Le reste de la discipline existe pour que la règle survive au contact de mon propre enthousiasme :

  • Une limite WIP dure : trois projets actifs. Point. Pas trois par lane. Trois.
  • Des lanes avec un ordre de priorité fixe. La lane cash — le travail client avec une facture attachée — gagne chaque conflit. La lane produit tourne en pilote automatique : mon produit principal ne ship aucune nouvelle fonctionnalité ce trimestre, délibérément. La lane plateforme est strictement sérielle.
  • Chaque chapitre se termine par une démo, et aucun chapitre ne commence avant que le gate précédent passe. Pas un document — une démo. Un kit de service est terminé quand une nouvelle capability passe de l'idée à un service déployé, protégé par clé, appelable par agent, en un après-midi. La couche d'identité est terminée quand un agent qui lit le workspace X reçoit un 403 propre sur le workspace Y, avec le même correlation id dans les deux logs.
  • Gelé veut dire gelé, avec une condition de réentrée écrite. La gateway LLM est gelée jusqu'à ce que des agents commencent à dépenser de l'argent sans supervision — c'est un mécanisme de sécurité, pas un dashboard, et les mécanismes de sécurité se construisent quand le danger existe. Mon vieux moteur d'agents est au garage, et la formulation de mon propre doc de planning est celle qu'il me faudrait sur une affiche : le sunk cost n'achète aucun siège.

Ce que ça coûte

Section honnêteté : cette doctrine a un prix, et je le paie.

Ça veut dire me dire "non" sur le travail le plus intéressant disponible. La gateway est la pièce intellectuellement la plus séduisante de toute la plateforme, et elle est explicitement gelée. Ça veut dire que mon moteur le plus solide reste sous-adopté un trimestre de plus, parce que l'adoption suit le plan sériel, pas ma fierté. Ça veut dire regarder du code dupliqué rester là, connu et ticketé, parce que la migration est planifiée derrière un gate de démo.

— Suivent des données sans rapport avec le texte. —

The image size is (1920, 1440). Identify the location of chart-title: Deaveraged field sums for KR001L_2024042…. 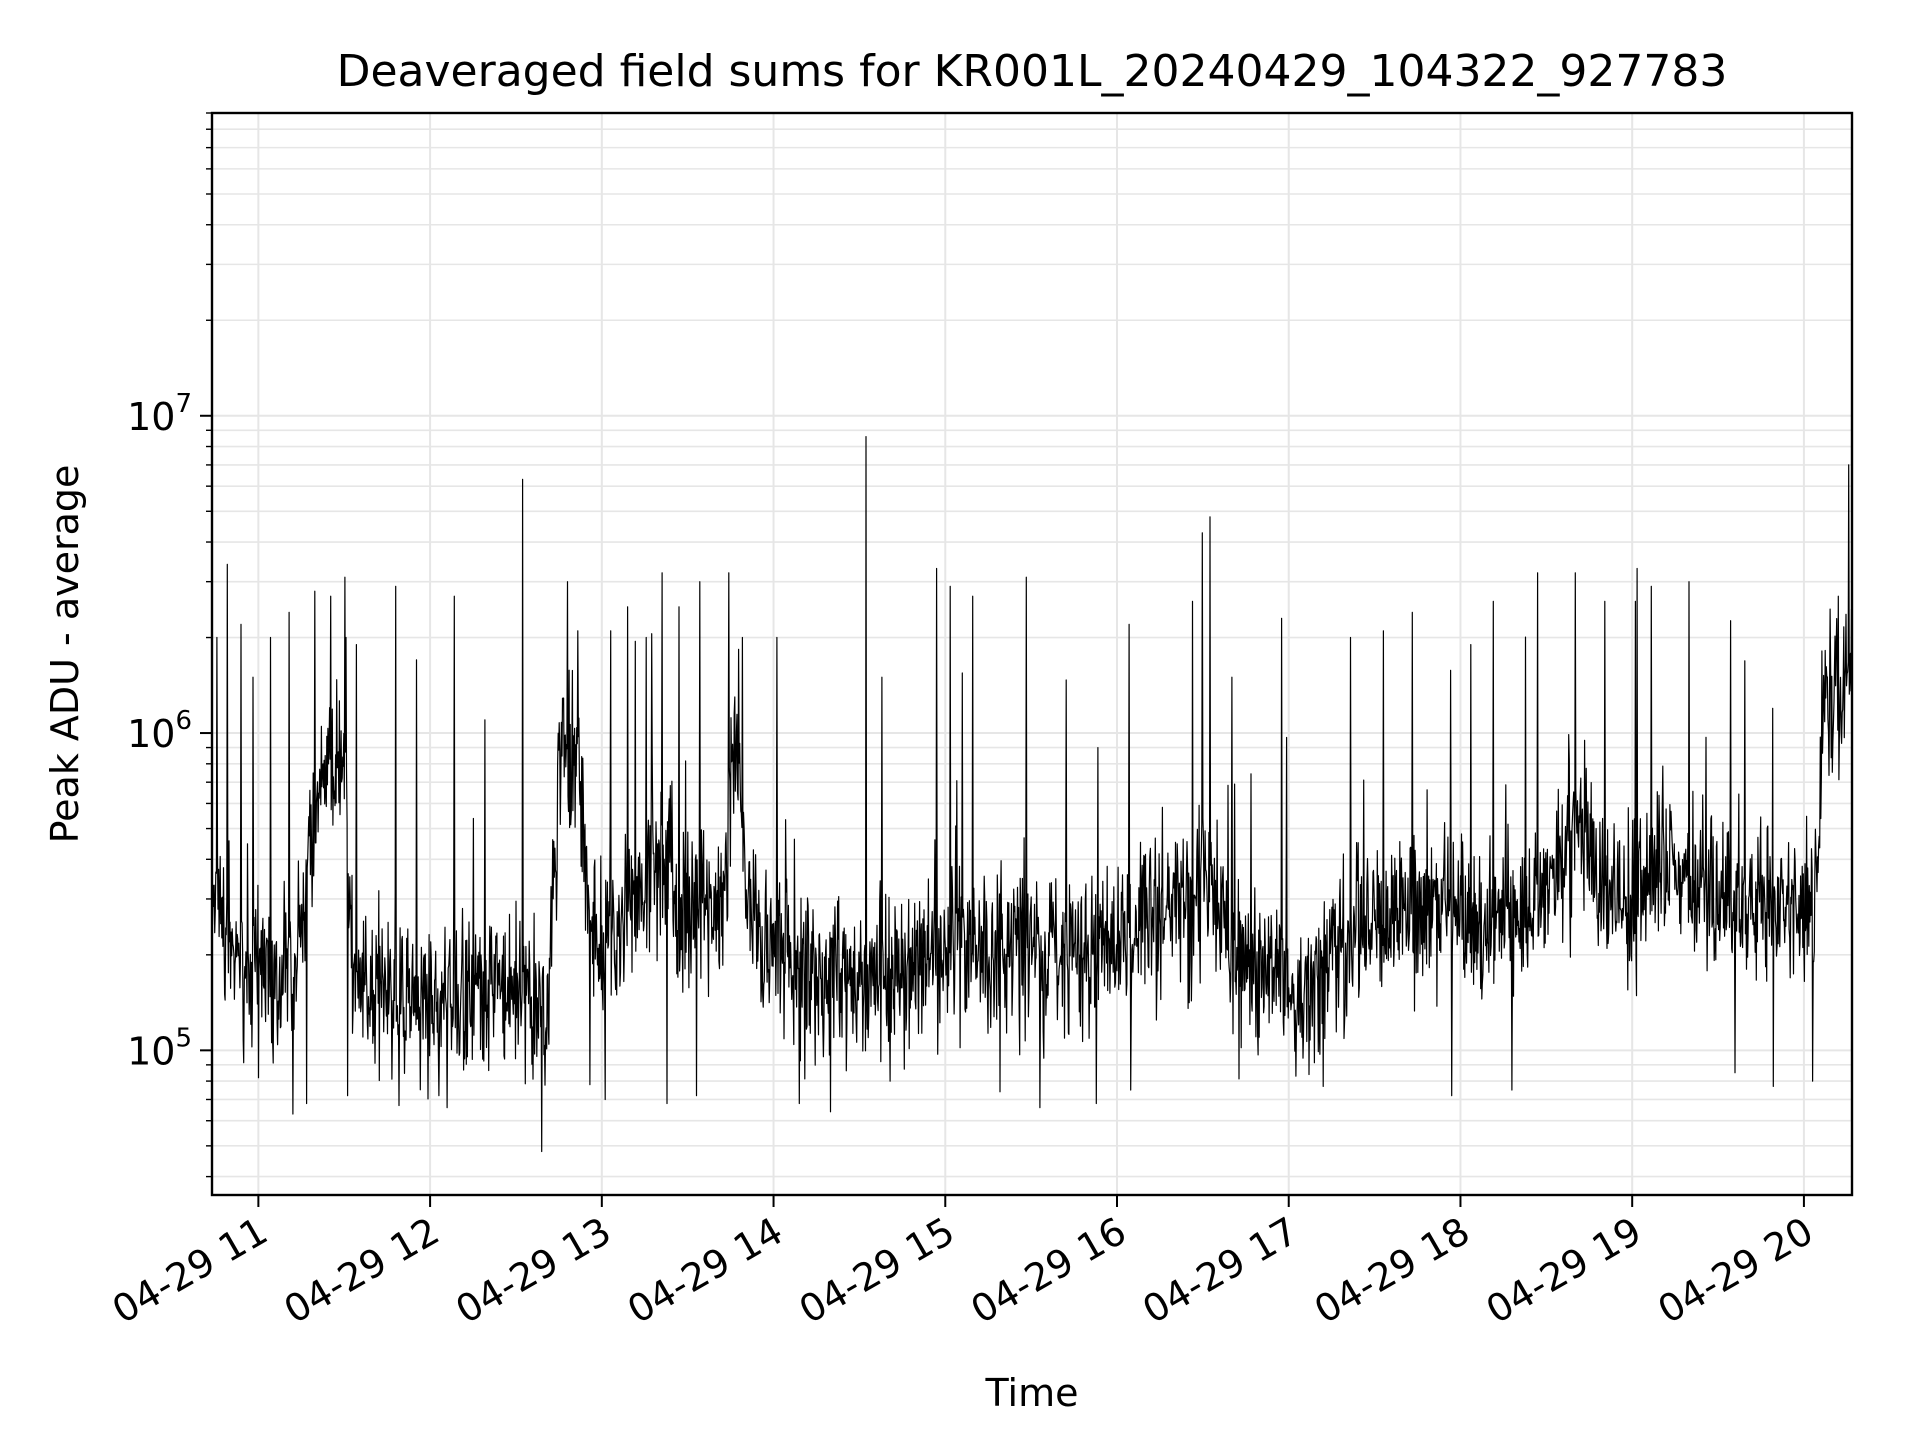
(1032, 72). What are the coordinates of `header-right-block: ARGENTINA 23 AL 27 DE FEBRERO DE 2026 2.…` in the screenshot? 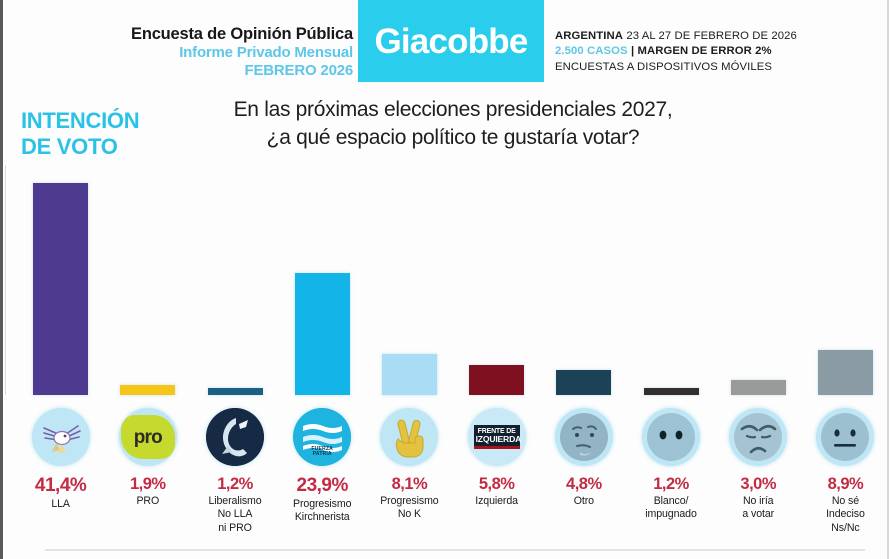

Et ça veut dire accepter que certaines choses construites n'auront jamais leur consommateur, et seront supprimées plutôt que sauvées. Supprimer du logiciel fonctionnel, c'est la taxe pour l'avoir construit trop tôt.


L'essentiel

L'audit a trouvé l'état le plus coûteux du logiciel : construit, mais pas câblé. Du code sans appelant n'est pas un actif — c'est une promesse sur le futur qui accumule des intérêts contre vous.

Le fix n'est pas une meilleure architecture. La mienne était déjà bien. Le fix est une règle de séquencement avec des dents : pas de consommateur, pas de build ; chaque chapitre conditionné par une démo ; le sunk cost n'achète aucun siège.

La croissance, c'est ajouter des entreprises et des services — pas reconstruire les fondations, et pas bâtir des cathédrales avant d'avoir les fidèles.